Your goal
Copy the records word for word, from the first line up to and including the line that contains "click(500, 199)".

Start of Task material

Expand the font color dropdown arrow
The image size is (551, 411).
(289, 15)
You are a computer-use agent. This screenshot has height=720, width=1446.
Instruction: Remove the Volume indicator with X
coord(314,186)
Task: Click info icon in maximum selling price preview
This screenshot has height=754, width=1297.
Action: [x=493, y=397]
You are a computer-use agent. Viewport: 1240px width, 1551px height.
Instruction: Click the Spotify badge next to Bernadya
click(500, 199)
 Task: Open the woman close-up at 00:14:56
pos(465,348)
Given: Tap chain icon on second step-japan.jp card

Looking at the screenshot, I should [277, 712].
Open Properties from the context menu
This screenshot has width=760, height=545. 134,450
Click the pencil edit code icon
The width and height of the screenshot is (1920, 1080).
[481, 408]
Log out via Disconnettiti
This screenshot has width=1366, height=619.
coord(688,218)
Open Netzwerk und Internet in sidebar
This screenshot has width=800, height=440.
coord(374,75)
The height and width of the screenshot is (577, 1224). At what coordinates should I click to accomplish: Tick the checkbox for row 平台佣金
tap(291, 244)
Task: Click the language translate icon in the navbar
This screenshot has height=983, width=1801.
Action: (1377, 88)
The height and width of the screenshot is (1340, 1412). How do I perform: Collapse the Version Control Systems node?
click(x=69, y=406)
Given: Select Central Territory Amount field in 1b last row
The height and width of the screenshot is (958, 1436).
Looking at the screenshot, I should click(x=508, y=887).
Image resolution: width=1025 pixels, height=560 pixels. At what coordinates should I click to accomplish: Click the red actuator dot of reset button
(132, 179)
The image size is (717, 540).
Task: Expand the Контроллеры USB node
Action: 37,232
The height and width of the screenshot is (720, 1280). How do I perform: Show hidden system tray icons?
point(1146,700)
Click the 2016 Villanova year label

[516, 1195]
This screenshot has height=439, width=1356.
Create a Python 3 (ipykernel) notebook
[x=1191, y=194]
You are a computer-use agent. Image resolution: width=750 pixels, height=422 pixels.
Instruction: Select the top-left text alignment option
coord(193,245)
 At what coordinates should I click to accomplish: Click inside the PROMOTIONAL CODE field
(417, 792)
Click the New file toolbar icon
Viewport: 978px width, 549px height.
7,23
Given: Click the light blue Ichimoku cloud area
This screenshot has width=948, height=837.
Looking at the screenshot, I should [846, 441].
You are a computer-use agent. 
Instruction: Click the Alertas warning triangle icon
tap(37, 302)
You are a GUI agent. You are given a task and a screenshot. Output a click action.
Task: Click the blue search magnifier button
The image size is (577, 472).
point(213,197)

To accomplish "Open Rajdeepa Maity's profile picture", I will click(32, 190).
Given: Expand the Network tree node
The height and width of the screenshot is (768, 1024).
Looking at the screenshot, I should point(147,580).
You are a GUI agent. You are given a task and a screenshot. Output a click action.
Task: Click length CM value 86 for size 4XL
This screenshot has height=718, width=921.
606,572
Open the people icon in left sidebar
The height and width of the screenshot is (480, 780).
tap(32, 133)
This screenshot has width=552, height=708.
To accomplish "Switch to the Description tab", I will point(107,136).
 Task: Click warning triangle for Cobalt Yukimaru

End of Task material

Answer
Expand the font color dropdown arrow
The image size is (551, 411).
(289, 15)
You are a computer-use agent. This screenshot has height=720, width=1446.
Instruction: Remove the Volume indicator with X
coord(314,186)
Task: Click info icon in maximum selling price preview
This screenshot has height=754, width=1297.
Action: [x=493, y=397]
You are a computer-use agent. Viewport: 1240px width, 1551px height.
Instruction: Click the Spotify badge next to Bernadya
click(500, 199)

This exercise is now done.